The task:
Your task is to reproduce, exactly and only, the lines running from the line containing "Click the exam password input field" to the end of the data below, both included.

===============

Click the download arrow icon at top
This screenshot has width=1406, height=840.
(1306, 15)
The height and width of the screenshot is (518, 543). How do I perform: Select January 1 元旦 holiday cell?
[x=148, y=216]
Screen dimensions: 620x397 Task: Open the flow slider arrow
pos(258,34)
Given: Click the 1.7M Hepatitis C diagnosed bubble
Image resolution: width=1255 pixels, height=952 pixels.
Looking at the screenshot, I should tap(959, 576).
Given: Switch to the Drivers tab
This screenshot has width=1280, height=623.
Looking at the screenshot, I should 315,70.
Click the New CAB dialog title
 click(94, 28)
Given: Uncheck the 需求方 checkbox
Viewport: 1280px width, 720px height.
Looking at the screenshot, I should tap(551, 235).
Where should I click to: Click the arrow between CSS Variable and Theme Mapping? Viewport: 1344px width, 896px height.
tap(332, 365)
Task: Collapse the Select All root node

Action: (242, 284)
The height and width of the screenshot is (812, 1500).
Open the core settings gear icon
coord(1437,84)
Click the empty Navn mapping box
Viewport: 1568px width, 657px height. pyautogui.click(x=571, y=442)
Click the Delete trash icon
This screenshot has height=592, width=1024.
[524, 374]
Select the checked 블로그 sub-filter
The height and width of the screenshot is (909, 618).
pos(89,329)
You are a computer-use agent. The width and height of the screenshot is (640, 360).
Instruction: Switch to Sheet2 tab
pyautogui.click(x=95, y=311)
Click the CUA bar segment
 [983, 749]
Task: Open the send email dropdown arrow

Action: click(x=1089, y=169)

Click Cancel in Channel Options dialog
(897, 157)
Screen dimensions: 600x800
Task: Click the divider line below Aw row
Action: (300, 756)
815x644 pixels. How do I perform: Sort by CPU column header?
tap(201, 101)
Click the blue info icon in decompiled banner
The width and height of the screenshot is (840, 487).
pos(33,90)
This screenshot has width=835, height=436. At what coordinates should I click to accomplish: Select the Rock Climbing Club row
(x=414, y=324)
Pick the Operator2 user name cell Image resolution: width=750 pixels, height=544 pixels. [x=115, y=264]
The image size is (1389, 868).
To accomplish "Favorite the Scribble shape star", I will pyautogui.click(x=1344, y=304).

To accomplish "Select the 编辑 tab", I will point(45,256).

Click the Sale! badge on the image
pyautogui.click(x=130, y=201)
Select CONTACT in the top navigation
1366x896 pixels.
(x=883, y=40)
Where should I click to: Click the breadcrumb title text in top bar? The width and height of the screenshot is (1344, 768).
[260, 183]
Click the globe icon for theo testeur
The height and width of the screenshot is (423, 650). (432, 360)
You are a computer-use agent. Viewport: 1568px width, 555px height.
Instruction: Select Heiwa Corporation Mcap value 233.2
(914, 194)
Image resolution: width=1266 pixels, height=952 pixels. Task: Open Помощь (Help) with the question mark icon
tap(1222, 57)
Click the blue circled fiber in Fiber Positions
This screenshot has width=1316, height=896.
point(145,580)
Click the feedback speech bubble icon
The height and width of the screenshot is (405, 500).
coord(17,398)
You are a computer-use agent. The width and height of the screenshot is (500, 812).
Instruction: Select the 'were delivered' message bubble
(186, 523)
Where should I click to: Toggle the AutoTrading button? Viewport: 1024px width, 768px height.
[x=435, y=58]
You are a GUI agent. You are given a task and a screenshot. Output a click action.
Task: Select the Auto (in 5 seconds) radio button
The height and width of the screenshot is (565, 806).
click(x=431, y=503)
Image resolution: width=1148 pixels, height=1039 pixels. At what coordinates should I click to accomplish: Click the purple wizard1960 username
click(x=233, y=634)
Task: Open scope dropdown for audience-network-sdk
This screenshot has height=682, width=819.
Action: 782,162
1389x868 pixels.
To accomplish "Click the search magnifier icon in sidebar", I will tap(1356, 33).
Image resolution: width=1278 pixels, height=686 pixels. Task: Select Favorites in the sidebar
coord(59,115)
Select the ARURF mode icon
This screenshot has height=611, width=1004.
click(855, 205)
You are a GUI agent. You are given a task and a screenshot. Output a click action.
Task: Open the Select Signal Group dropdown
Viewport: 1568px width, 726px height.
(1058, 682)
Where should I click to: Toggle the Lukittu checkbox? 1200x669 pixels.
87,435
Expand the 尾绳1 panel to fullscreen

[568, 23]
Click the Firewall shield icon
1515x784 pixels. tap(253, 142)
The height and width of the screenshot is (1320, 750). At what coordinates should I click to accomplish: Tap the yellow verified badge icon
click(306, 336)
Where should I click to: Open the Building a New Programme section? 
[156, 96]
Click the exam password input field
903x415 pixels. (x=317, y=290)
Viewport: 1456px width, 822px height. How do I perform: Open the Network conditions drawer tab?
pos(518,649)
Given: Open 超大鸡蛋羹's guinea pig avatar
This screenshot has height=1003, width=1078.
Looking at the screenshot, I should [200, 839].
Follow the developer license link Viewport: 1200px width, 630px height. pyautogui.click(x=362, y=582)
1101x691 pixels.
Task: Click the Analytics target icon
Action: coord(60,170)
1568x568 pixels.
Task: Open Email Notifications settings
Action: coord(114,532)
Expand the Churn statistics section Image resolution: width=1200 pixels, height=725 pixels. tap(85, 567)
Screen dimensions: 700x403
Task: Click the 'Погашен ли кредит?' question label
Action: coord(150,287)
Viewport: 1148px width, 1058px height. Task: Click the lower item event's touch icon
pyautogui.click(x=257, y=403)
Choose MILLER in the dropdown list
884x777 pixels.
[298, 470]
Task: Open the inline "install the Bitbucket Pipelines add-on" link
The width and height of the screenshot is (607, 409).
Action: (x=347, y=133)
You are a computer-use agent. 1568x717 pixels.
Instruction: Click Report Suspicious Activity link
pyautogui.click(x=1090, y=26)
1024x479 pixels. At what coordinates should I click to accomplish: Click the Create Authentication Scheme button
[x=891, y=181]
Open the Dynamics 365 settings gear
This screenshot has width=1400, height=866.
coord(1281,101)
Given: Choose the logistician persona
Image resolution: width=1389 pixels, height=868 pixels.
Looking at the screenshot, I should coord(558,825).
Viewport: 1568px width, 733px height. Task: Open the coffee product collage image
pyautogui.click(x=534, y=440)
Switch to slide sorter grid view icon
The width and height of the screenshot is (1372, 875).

===============

Written response:
Click the exam password input field
903x415 pixels. (x=317, y=290)
Viewport: 1456px width, 822px height. How do I perform: Open the Network conditions drawer tab?
pos(518,649)
Given: Open 超大鸡蛋羹's guinea pig avatar
This screenshot has height=1003, width=1078.
Looking at the screenshot, I should [200, 839].
Follow the developer license link Viewport: 1200px width, 630px height. pyautogui.click(x=362, y=582)
1101x691 pixels.
Task: Click the Analytics target icon
Action: coord(60,170)
1568x568 pixels.
Task: Open Email Notifications settings
Action: coord(114,532)
Expand the Churn statistics section Image resolution: width=1200 pixels, height=725 pixels. tap(85, 567)
Screen dimensions: 700x403
Task: Click the 'Погашен ли кредит?' question label
Action: coord(150,287)
Viewport: 1148px width, 1058px height. Task: Click the lower item event's touch icon
pyautogui.click(x=257, y=403)
Choose MILLER in the dropdown list
884x777 pixels.
[298, 470]
Task: Open the inline "install the Bitbucket Pipelines add-on" link
The width and height of the screenshot is (607, 409).
Action: (x=347, y=133)
You are a computer-use agent. 1568x717 pixels.
Instruction: Click Report Suspicious Activity link
pyautogui.click(x=1090, y=26)
1024x479 pixels. At what coordinates should I click to accomplish: Click the Create Authentication Scheme button
[x=891, y=181]
Open the Dynamics 365 settings gear
This screenshot has width=1400, height=866.
coord(1281,101)
Given: Choose the logistician persona
Image resolution: width=1389 pixels, height=868 pixels.
Looking at the screenshot, I should coord(558,825).
Viewport: 1568px width, 733px height. Task: Open the coffee product collage image
pyautogui.click(x=534, y=440)
Switch to slide sorter grid view icon
The width and height of the screenshot is (1372, 875).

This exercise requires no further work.